Let G be a discrete group and M a n by n matrix over the group ring K[G], where K is a subfield of the field of complex numbers. M acts as bounded operator m_M on the Hilbert space l2(G)^n extending the multiplication in C[G], where l2(G) is the space of square summable functions on G.

If G is finite, all eigenvalues of this operator are zeros of its characteristic polynomial which has coefficients in K, and so, they are algebraic over K.

We will show that if G is sofic or an one-relator group, then, as in the finite case, the eigenvalues of m_M are algebraic over K.

Part of the talk is based on a joint work with Diego López-Álvarez.

The subgroup congruence problem for an (algebraic) group G makes a statement about the form of the subgroups of finite index in G. We will start with a survey on SCP, emphasizing the case G= SL_n(D) and the role of its elementary subgroup E_n(D).
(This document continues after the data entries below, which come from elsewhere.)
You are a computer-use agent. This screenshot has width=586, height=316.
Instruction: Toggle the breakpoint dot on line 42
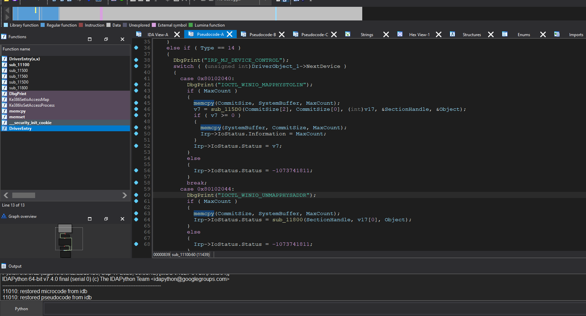(x=136, y=85)
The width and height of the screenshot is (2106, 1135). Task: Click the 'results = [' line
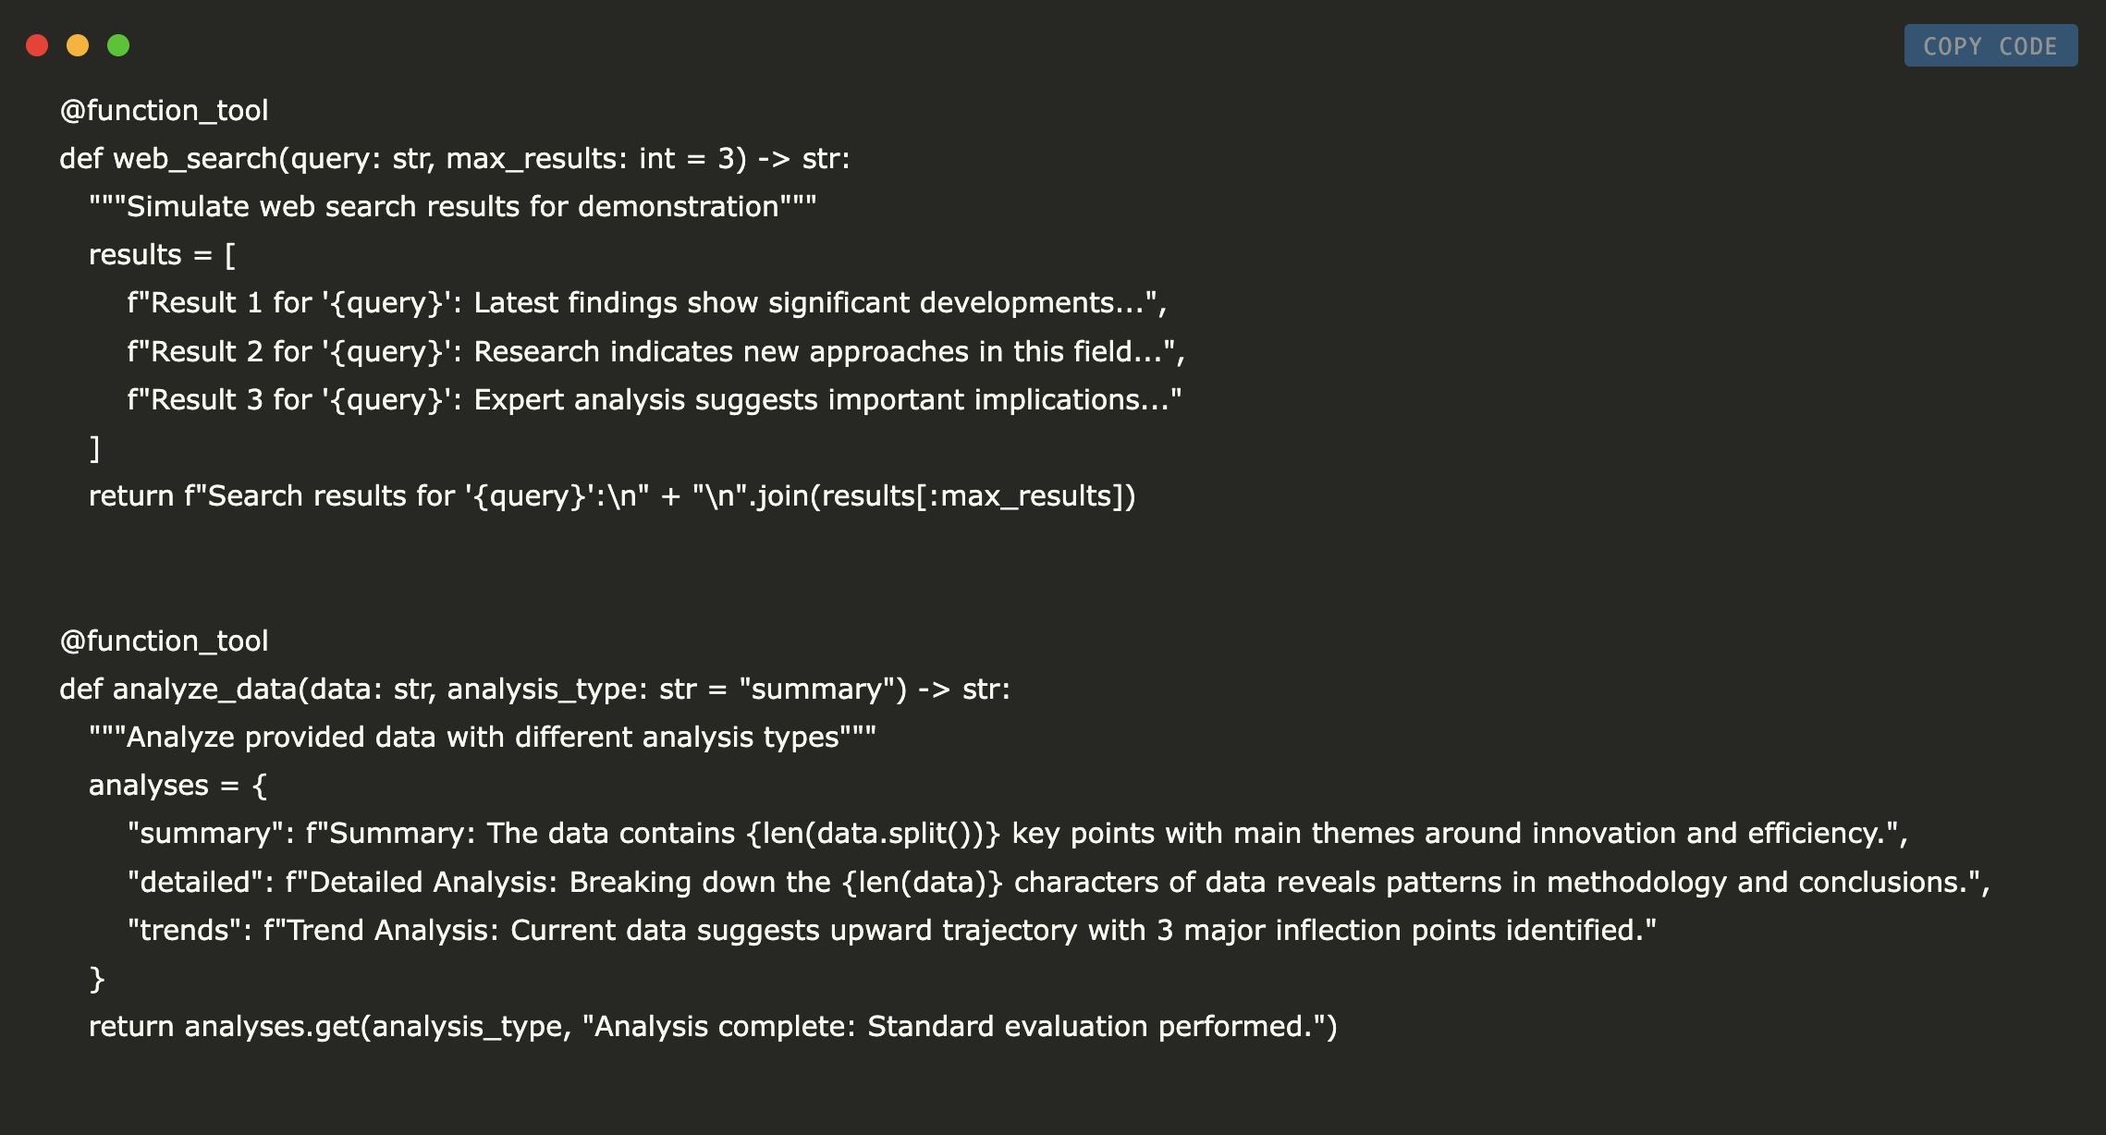point(162,255)
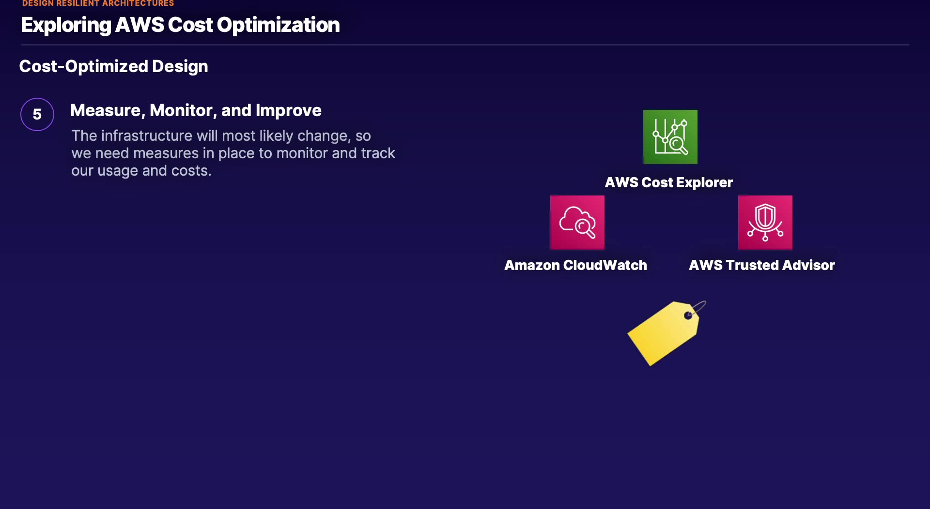
Task: Click the "Cost-Optimized Design" subtitle
Action: pos(113,66)
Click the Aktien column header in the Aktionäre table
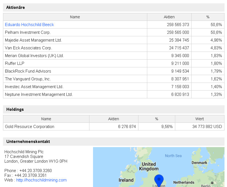The height and width of the screenshot is (187, 227). pyautogui.click(x=169, y=17)
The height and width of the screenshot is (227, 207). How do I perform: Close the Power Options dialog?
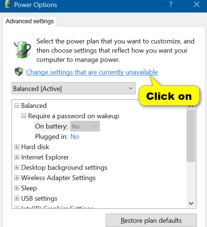[x=197, y=5]
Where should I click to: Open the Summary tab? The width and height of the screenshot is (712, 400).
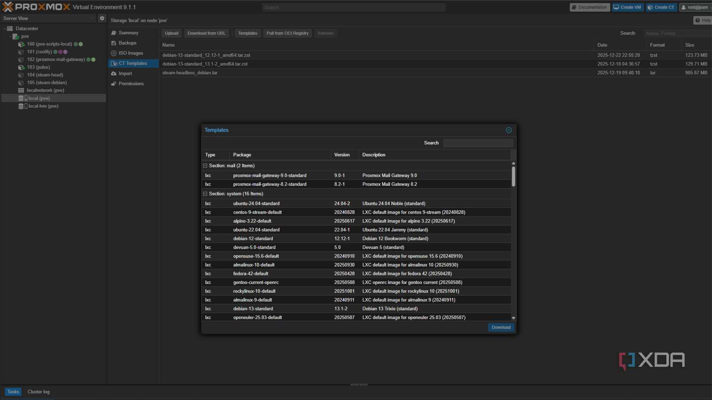click(x=128, y=33)
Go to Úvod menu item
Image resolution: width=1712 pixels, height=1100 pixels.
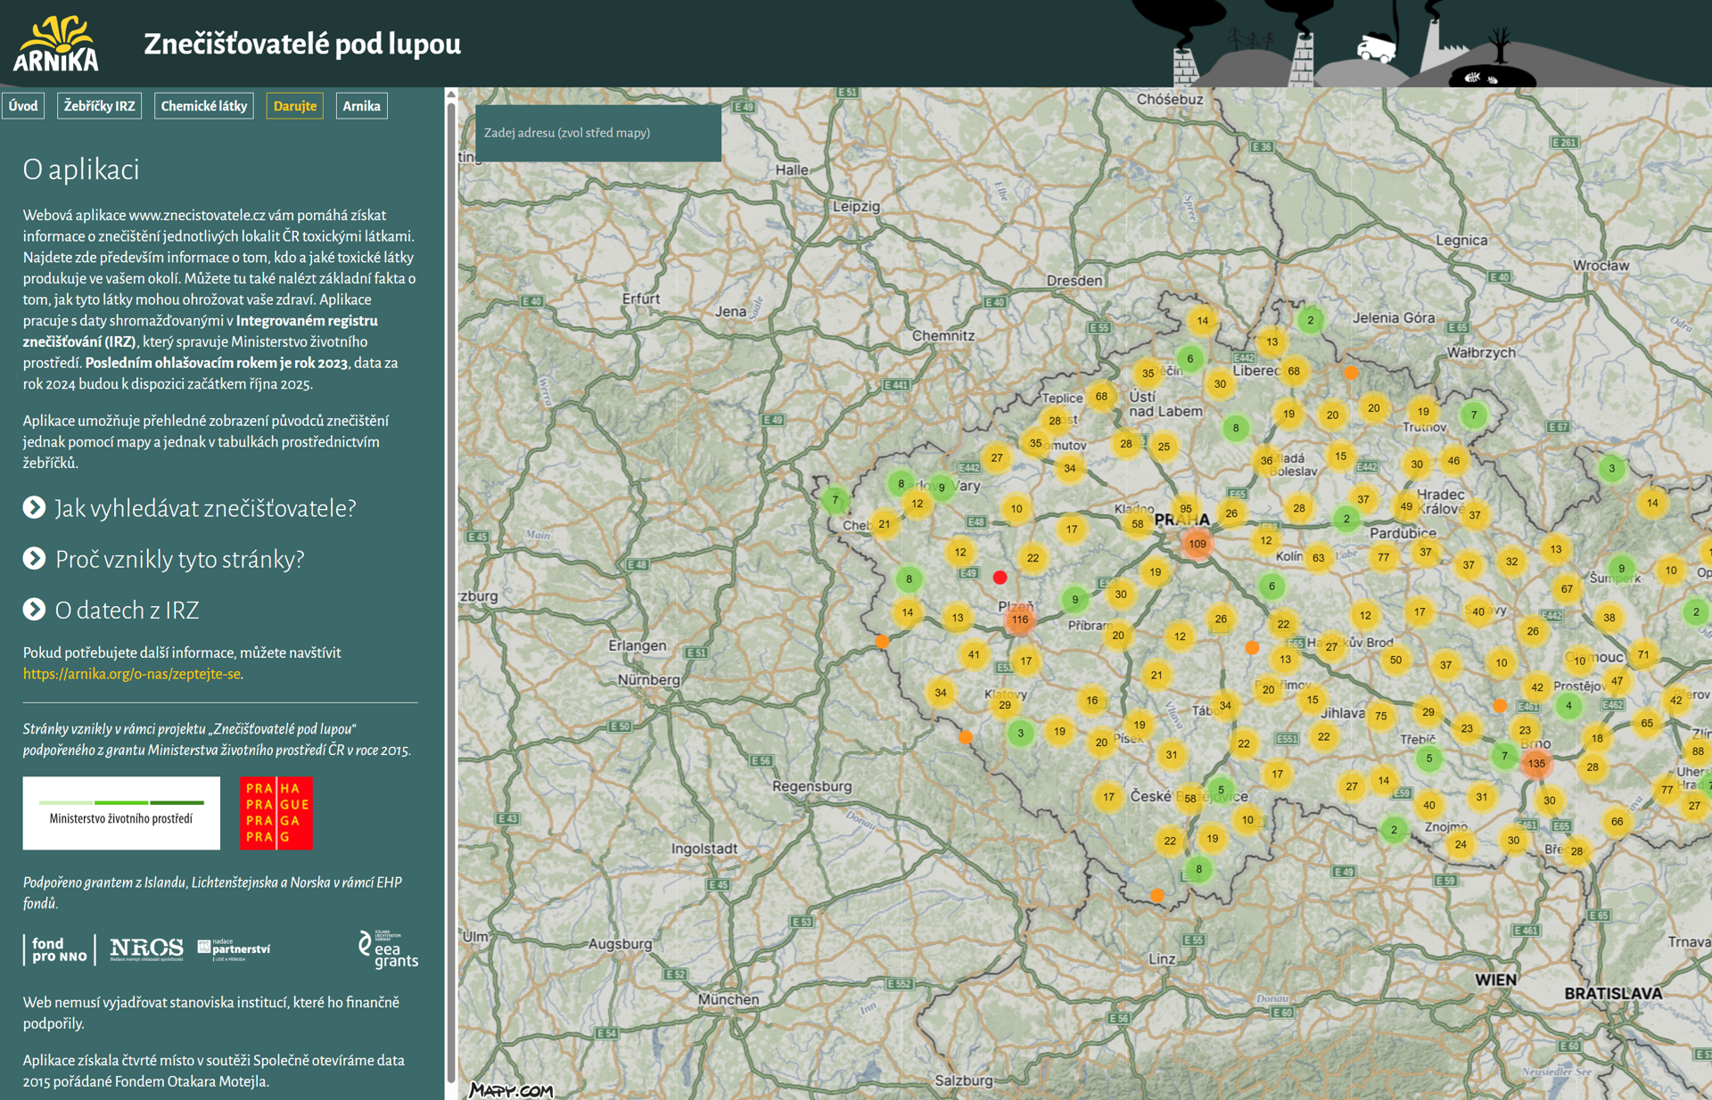click(x=23, y=106)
Next, we will explain the impact of the (failure to) SCP to classical questions in group rings. To end, we will present an alternative approach to the latter questions via fixed point properties on trees and amalgamated products. The last part is based on joint work with Andreas Bächle, Eric Jespers, Ann Kiefer and Doryan Temmerman.

Every action of a group on a rooted tree induces an action on the boundary of the tree. This action yields various representations of the group on spaces of functions on the boundary. In this talk we discuss the structure of such representations. After reviewing of the basic concepts we will introduce locally 2-transitive actions on trees and give examples of such actions. It will be discussed how this property gives rise to an explicit decomposition of the boundary representation into irreducible constituents.

I will discuss some questions about spectra of groups and group actions and methods to answer them, including some unexpected reduction to the theory of quasi-crystals.

Quotient varieties for reductive groups admit the Kirwan (partial) resolution of singularities, and quite often also a "noncommutative resolution". We will motivate the appearance of noncommutative resolutions (via McKay correspondence), and compare them to their commutative counterparts. This is a joint work with Michel Van den Bergh.